Alexander Beletsky's development blog

My profession is engineering

Continuous Delivery: Overview and benefits

First time I’ve heard about continuous production systems about 5 years ago. I was amazed with simple idea, not only build binaries and run tests against it but: generate documentation, deploy and release! Wow. But that time, I’ve been working on product that distributed on CD’s and it was not really easy to build Continuous Production around that. Web changed the way of distribution of software - you need only to update one “place” and all users would immediately receive latest version. Continuous Production very much suites web product development and month ago I’ve created my own Continues Production configuration and now would like to share some thoughts and that topic.

(Integration + Deployment) * Continues = (Continuous Production)

As for me, formula of continuous production is simple.. Decide how to do integration, decide how to do deployment and make it run continuously. The process is triggered by event. Event is raised by some event source.

What I used for that?

It is basically 4 components: UppercuT and RoundhousE for Integration and Deployment. Jenkins as build server. Github as event source and SCM.

You should check my previous posts about configuration of UppercuT and RoundhousE. It rather simple and allowed me version all assemblies and database, build all binaries and web site, run tests and put all build artifacts to single package. It also generates deployment and database migration scripts.

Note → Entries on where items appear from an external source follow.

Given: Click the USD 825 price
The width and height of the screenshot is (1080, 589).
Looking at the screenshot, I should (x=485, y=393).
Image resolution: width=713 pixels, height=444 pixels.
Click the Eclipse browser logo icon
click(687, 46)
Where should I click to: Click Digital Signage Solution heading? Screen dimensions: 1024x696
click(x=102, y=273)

I was really happy about Jenkins. It is easy to install, understand and configure. Even it is Java application, it allows you to work with .NET and contains infinite number of plugins for every need (Batch build, Nant, Git, Svn, Msbuild etc).

Why should I use that?

Ok, to explain you the value, I would describe my production process Before and After implementation of CP.

Before

  1. Prepare release branch and merge all required changes there
  2. Update version in uppercut.config
  3. Commit changes to SCM
  4. Run build.bat
  5. FTP package to deployment server
  6. RDP to deployment server
  7. Unpackage .zip content to temp folder
  8. Manually backup staging database
  9. Stop Stage Web site in IIS manager
  10. Run migration scripts for staging database
  11. Run deployment scripts for staging environment
  12. Run Stage Web site in IIS manager
  13. Test manually that on staging server, that build works fine
  14. If something missed (note it is 60% of all cases) go to 1
  15. Manually backup production database
  16. Stop Production Web site in IIS manager
  17. Run migration scripts for production database
  18. Run deployment scripts for production environment
  19. Run Production Web site in IIS manager
  20. Test manually that on production server, that build works fine

Depending on how much lucky I’m that took from 0.5 hour to 1.5 hour to update production server. Moreover, because it is all manual changes Down time of web site was about 3-5 minutes. Sad figures.

After

  1. Prepare release branch and merge all required changes there
  2. Update version in uppercut.config
  3. Commit changes to SCM

That’s it! The rest is steps is being automated by CP server.

It takes from 1 to 2 minutes total. Down time of site is now only 1 second. That means velocity of “going live” improved in 45x, site down time improved 300x. Taking into account that I spent near 10 hours to configure whole system, I would say - that was pretty good investment on time. My staging server is being updated every time I push new code changes, so I could immediately test it and correct. Production server update run manually, as soon as I got stable release branch with only one button click.